Mit inzwischen nostalgischen Gefühlen blickt eine Generation (70iger/80iger Jahrgänge) auf die Freiheit und Sicherheit in ihrer Jugend zurück.

Eine Freiheit und Sicherheit, die uns durch jahrelange, verfehlte, links-gutmenschliche Politik genommen wurde.

Wie sollen wir unseren Kindern erklären, was damals für uns so selbstverständlich war?

Wir konnten bis es dunkel wurde auf der Straße und auf Spielplätzen unbelästigt spielen und niemand musste sich darüber Gedanken machen, dass man auf dem Weihnachtsmarkt oder auf anderen Großveranstaltungen von Verrückten in die Luft gesprengt wird.

Das beste Beispiel dafür ist die Loveparade, die von 150 Teilnehmern (1989) auf über 1,5 Millionen Besucher aus aller Welt (1999) anstieg.

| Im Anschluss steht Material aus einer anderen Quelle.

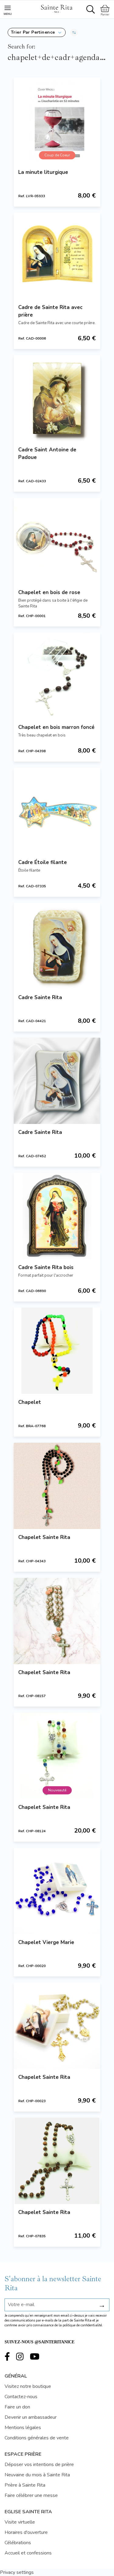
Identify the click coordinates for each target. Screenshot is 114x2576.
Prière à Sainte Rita (25, 2485)
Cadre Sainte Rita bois (46, 1267)
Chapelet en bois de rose (49, 592)
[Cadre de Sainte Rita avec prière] (57, 256)
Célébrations (18, 2542)
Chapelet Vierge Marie (46, 1942)
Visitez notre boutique (28, 2386)
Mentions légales (23, 2427)
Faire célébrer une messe (31, 2495)
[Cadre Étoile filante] (57, 811)
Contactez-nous (21, 2396)
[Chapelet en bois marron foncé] (57, 676)
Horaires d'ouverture (26, 2532)
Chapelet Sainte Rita (44, 1537)
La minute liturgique (43, 172)
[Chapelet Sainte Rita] (57, 1486)
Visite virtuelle (20, 2522)
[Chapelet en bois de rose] (57, 541)
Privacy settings (17, 2572)
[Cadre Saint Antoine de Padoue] (57, 398)
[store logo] (56, 7)
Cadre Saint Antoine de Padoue (47, 453)
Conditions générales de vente (37, 2438)
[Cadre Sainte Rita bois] (57, 1216)
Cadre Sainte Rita (40, 997)
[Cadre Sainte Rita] (57, 946)
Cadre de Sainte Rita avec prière (50, 311)
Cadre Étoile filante (42, 862)
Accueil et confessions (28, 2553)
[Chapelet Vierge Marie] (57, 1891)
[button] (37, 32)
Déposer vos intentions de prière (39, 2464)
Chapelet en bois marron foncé (56, 727)
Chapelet (29, 1402)
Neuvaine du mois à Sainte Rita (37, 2474)
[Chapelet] (57, 1351)
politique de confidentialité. (83, 2325)
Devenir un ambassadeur (31, 2417)
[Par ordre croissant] (74, 32)
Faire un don (17, 2407)
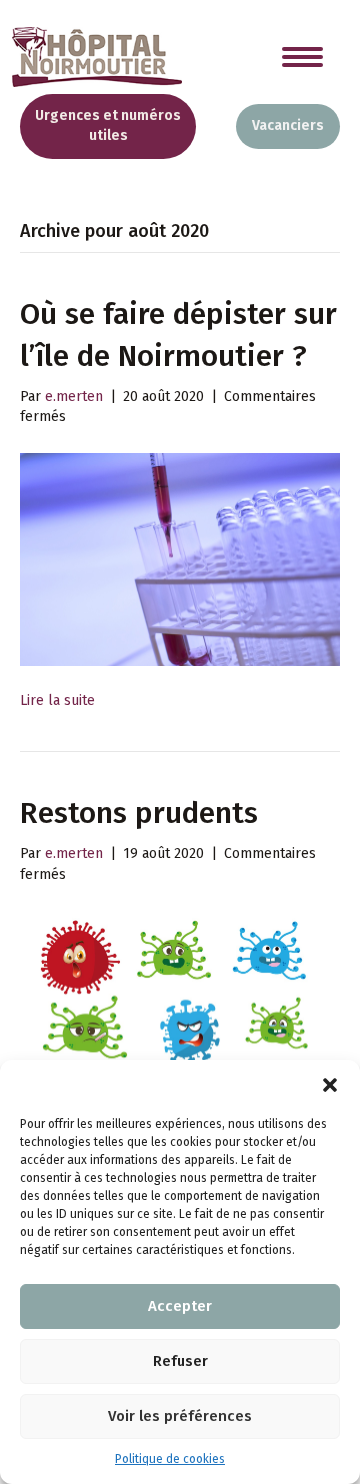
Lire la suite (57, 700)
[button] (330, 1085)
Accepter (180, 1306)
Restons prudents (139, 813)
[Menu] (302, 57)
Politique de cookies (170, 1459)
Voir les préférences (180, 1416)
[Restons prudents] (180, 1022)
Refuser (180, 1361)
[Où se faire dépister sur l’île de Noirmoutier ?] (180, 558)
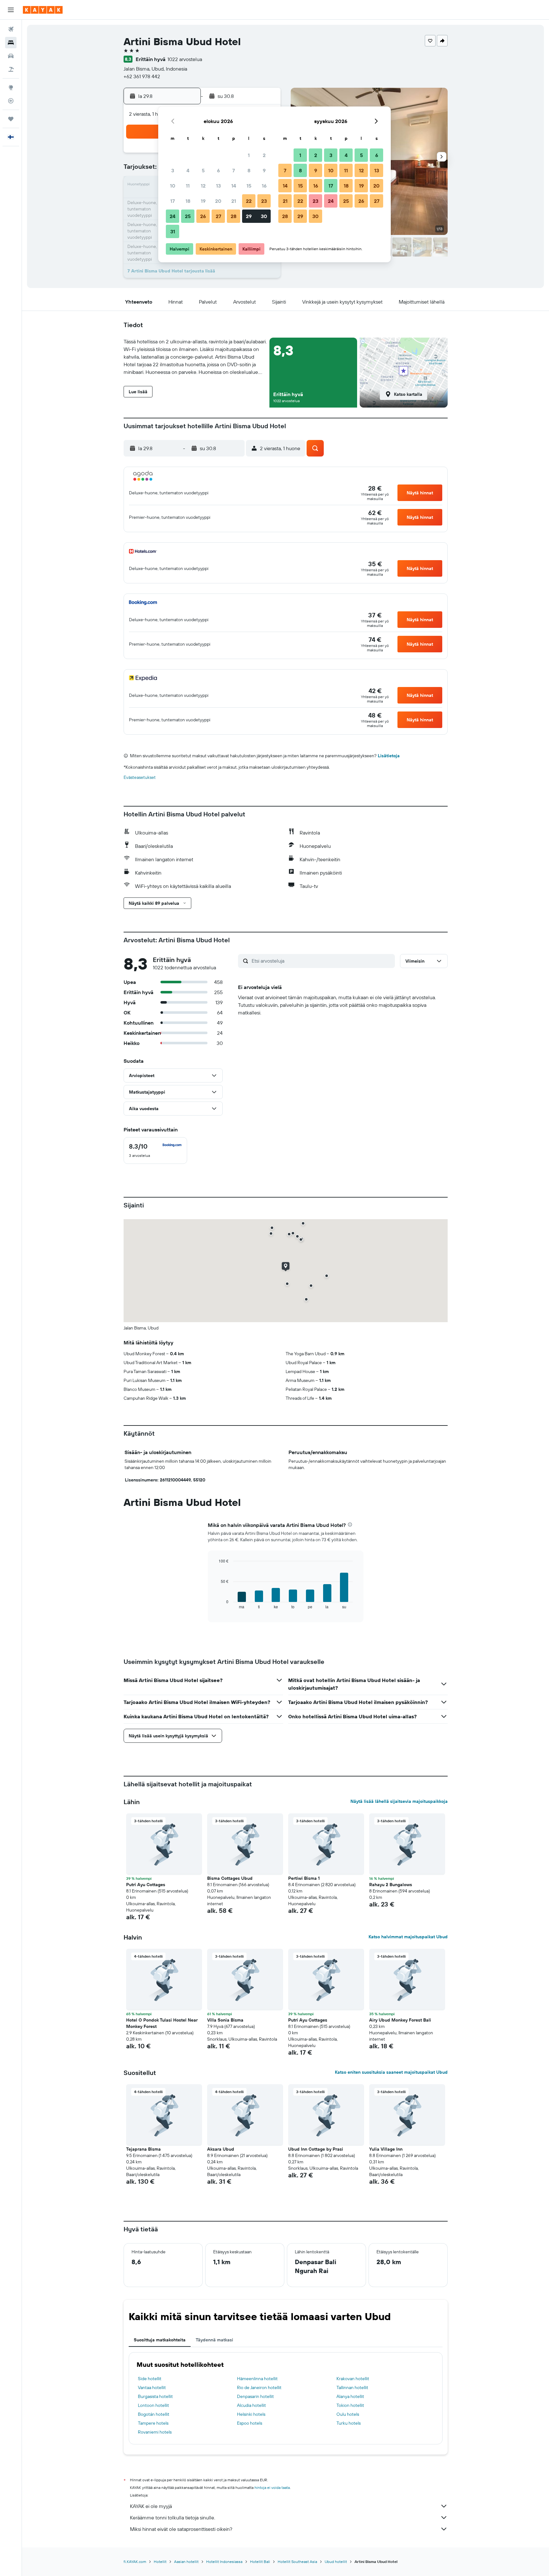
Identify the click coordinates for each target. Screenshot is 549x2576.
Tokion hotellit (350, 2405)
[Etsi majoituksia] (11, 42)
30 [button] (264, 216)
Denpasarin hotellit (255, 2396)
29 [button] (249, 216)
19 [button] (203, 201)
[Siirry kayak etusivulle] (43, 10)
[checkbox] (155, 1150)
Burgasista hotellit (155, 2396)
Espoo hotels (249, 2423)
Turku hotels (348, 2423)
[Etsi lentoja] (11, 29)
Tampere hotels (153, 2423)
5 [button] (203, 170)
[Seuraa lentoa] (11, 100)
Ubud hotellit (336, 2561)
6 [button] (218, 170)
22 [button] (249, 201)
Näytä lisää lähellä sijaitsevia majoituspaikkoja (399, 1801)
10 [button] (172, 185)
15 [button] (249, 185)
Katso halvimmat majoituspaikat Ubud (408, 1937)
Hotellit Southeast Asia (297, 2561)
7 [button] (233, 170)
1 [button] (249, 155)
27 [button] (218, 216)
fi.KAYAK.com (135, 2561)
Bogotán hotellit (153, 2414)
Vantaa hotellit (152, 2387)
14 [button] (233, 185)
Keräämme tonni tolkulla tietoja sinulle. (172, 2517)
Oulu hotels (347, 2414)
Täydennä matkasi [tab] (214, 2340)
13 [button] (218, 185)
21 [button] (233, 201)
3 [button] (172, 170)
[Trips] (11, 119)
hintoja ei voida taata (272, 2487)
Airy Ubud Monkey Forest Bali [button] (400, 2020)
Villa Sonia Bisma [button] (225, 2020)
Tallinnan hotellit (352, 2387)
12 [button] (203, 185)
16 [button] (264, 185)
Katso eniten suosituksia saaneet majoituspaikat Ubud (391, 2072)
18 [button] (188, 201)
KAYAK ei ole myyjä (151, 2506)
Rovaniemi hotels (155, 2432)
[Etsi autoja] (11, 56)
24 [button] (172, 216)
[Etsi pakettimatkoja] (11, 69)
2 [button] (264, 155)
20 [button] (218, 201)
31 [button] (172, 231)
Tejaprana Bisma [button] (143, 2149)
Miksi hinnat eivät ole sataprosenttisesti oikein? (181, 2529)
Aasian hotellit (186, 2561)
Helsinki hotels (251, 2414)
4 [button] (187, 170)
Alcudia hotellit (251, 2405)
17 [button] (172, 201)
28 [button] (233, 216)
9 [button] (264, 170)
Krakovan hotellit (352, 2378)
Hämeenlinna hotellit (257, 2378)
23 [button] (264, 201)
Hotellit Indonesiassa (224, 2561)
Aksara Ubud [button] (220, 2149)
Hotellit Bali (260, 2561)
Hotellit (160, 2561)
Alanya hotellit (350, 2396)
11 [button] (188, 185)
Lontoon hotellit (153, 2405)
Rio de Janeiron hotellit (259, 2387)
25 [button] (188, 216)
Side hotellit (149, 2378)
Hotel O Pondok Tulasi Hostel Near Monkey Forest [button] (162, 2023)
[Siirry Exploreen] (11, 87)
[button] (11, 10)
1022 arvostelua (184, 59)
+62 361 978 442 (142, 76)
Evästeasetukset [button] (140, 777)
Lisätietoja (389, 756)
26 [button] (203, 216)
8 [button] (248, 170)
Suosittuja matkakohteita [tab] (160, 2340)
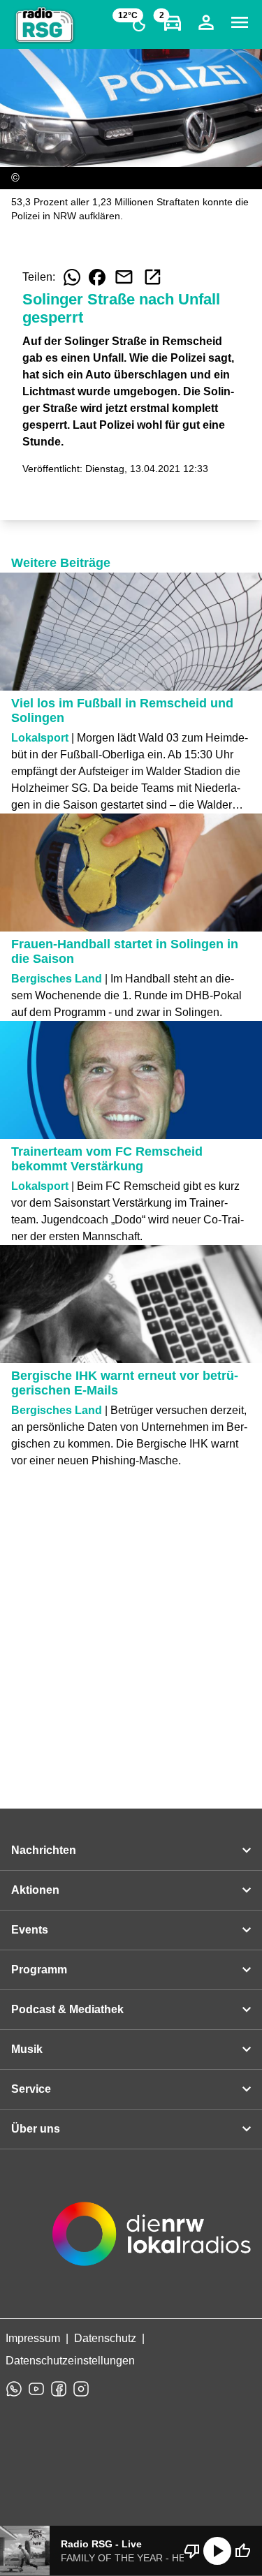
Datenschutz (105, 2338)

1,5 Millionen Besucher tanzten zusammen durch die Straßen Berlins und machten sich keine Gedanken darüber, dass in jedem Moment ein Islamist ein Attentat verüben könnte – über 10 Jahre ist nichts in dieser Richtung passiert.

Solche Veranstaltungen waren hier in diesem Land noch vor 15 Jahren möglich, doch das ist vorbei …

Nun sorgen wir uns, wenn unsere Kinder unbeaufsichtigt auf der  Straße spielen oder sie mit öffentlichen Verkehrsmitteln fahren. Jetzt müssen Weihnachtsmärkte mit Steinpollern abgesichert und von Polizisten mit Maschinenpistolen geschützt werden.